Court Opinion

ID: 7371342
Source: CourtListenerOpinion
Date Created: 2022-07-28 00:14:55.840903+00
Date Added: 2024-06-11T16:20:54.671034
License: Public Domain

LAWSON, J., dissents.
LAWSON, Justice
(dissenting).
I entertain the view that the bond filed by the appellants in the office of the circuit clerk prior to submission here, although very inartificially drawn, is sufficient as a bond to secure costs of appeal and hence I cannot agree that the appeal in this case must be dismissed.

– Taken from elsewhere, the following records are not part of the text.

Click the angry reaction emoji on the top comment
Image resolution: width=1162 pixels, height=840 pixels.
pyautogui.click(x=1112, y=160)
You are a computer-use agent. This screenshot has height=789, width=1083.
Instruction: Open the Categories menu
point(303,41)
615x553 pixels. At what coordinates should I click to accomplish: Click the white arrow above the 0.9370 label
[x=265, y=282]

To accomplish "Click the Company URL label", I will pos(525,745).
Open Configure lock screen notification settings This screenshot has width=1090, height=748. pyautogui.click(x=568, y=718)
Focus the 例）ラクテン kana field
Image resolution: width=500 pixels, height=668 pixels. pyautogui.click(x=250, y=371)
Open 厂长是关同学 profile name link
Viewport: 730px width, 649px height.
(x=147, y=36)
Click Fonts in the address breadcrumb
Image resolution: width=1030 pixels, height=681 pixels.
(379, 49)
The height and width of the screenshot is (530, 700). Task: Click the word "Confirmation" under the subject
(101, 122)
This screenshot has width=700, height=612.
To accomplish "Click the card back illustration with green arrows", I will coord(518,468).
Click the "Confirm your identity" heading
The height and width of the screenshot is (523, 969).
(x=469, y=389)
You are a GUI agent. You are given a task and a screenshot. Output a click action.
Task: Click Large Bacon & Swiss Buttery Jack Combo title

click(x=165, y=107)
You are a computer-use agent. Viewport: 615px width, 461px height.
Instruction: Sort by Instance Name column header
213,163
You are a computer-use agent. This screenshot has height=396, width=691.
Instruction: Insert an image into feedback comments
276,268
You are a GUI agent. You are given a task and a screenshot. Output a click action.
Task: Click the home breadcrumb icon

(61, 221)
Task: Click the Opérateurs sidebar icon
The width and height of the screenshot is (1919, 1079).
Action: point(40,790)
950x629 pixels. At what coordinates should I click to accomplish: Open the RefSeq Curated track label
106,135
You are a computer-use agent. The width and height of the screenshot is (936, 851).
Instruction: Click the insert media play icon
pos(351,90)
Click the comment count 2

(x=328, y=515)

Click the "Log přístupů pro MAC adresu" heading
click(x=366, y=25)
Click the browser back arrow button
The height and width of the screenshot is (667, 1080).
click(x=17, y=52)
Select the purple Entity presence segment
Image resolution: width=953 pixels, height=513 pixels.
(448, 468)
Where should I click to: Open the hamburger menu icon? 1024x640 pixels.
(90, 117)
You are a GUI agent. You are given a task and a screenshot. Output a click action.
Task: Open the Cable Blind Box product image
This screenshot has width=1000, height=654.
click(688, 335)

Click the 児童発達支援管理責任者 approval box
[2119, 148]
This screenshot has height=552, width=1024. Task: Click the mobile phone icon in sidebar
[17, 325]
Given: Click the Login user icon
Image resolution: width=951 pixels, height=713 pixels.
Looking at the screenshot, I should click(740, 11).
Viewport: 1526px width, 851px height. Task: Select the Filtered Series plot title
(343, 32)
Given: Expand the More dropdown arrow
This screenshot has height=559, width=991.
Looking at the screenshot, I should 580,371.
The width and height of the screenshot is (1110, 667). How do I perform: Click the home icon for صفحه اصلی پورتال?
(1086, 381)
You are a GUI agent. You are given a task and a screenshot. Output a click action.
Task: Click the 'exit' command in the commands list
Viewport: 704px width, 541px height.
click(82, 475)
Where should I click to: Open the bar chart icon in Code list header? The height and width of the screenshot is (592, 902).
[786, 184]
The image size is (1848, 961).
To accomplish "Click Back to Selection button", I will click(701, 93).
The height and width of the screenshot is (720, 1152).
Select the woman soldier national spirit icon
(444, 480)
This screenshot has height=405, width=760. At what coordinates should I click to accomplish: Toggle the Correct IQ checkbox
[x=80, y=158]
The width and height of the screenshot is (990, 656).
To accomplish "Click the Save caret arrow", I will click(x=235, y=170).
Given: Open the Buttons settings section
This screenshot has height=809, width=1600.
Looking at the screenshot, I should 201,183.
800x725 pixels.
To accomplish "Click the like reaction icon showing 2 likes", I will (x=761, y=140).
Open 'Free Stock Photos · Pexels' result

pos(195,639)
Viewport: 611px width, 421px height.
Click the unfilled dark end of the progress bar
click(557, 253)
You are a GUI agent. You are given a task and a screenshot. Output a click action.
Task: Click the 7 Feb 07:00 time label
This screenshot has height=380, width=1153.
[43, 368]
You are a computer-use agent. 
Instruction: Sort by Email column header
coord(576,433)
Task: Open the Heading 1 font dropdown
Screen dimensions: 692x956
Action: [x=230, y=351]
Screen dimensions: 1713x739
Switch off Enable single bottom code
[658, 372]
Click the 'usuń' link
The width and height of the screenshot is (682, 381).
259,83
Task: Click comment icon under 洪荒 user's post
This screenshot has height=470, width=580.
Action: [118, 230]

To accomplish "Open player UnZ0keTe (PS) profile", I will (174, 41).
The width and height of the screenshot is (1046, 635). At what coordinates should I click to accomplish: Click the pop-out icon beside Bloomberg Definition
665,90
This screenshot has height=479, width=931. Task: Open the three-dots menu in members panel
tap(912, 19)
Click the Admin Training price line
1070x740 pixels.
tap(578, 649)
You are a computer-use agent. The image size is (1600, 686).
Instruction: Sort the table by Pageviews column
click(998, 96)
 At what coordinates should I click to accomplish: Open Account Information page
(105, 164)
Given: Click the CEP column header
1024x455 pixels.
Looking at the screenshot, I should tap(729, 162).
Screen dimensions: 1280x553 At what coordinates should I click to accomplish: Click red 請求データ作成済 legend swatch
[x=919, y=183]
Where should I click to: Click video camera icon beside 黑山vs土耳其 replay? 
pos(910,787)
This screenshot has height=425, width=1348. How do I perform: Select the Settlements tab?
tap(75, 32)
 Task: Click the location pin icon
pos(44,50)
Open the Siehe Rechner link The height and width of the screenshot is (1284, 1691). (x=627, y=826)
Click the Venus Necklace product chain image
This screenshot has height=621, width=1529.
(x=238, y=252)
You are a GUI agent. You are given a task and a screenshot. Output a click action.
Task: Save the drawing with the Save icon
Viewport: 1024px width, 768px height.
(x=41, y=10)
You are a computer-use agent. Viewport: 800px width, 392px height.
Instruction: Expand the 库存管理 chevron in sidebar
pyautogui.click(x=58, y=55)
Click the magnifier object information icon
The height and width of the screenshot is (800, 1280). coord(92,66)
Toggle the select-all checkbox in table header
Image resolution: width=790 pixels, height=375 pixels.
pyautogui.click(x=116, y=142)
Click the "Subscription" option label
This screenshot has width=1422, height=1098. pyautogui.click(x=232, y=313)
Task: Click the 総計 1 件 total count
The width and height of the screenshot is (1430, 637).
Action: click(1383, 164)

In the very early case of Henry v. Gamble, Minor 6, cited in the opinion of the court, appellee’s motion to dismiss the appeal was granted on the ground that no sum was named in the penal part of the bond.. The statute then extant provided “that either party may appeal from any final judgment or decree of any circuit court,” etc., upon “entering of the bond with security approved by the court in double the amount,” etc. In upholding the motion to dismiss, the court said: “ * * * The Legislature have required that the party in whose favor the judgment has been rendered shall be secured before the judgment shall be suspended, and that bond with security in double the amount of the debt or damages, etc., shall be given by the appellant as a condition precedent to his coming into this court. The sum intended to be secured by the bond, is as much a matter of the supersedeas as sealing and delivery. We could, with as much propriety now take a new bond, as permit the penalty to be inserted.”
But an appeal to this court under our present statutes is not dependent upon the execution of a bond securing the successful party, although generally speaking the judgment is not suspended unless such a bond is executed in the amount and conditioned as required by statute. Here, the appellants could have simply filed security for costs without supersedeas. The fact that they sought to supersede and failed in their efforts in that respect, in that no sum was named in the penal or obligatory part of the bond, does not in my opinion decrease the sufficiency of the bond as one to secure the costs of the appeal, inasmuch as our holdings in Greenfield v. Powell, 220 Ala. 690, 127 So. 171, and Bedwell v. Dean, 221 Ala. 224, 128 So. 389, are to the effect that while the security for costs of appeal in a supersedeas bond is found in the defeasance part of the bond, nevertheless those provisions are obligatory. See Northern Neck Mutual Fire Association of Virginia v. Turlington, 136 Va. 44, 116 S.E. 363; Rogers v. Herbst, 25 N.M. 408, 183. P. 749.
The fact that the amount of the judgment rendered in the trial court is incorrectly stated in the bond and that one of the defendants below appears to have approved the bond rather than to have signed it as an obligor, does not render the bond insufficient as one to secure costs of appeal.
I feel that the record shows that the defendants below intended to execute a bond in strict conformity with the provisions of Section 793, Title 7, Code 1940, and that the mistakes in the bond are but mistakes of the clerk of a kind which do not destroy the efficacy of the bond as one to secure costs of appeal. I also feel that the action of the court is contrary to the intent of the legislature as manifested by the provisions now codified as Sections 805 and 806, Title 7, Code 1940.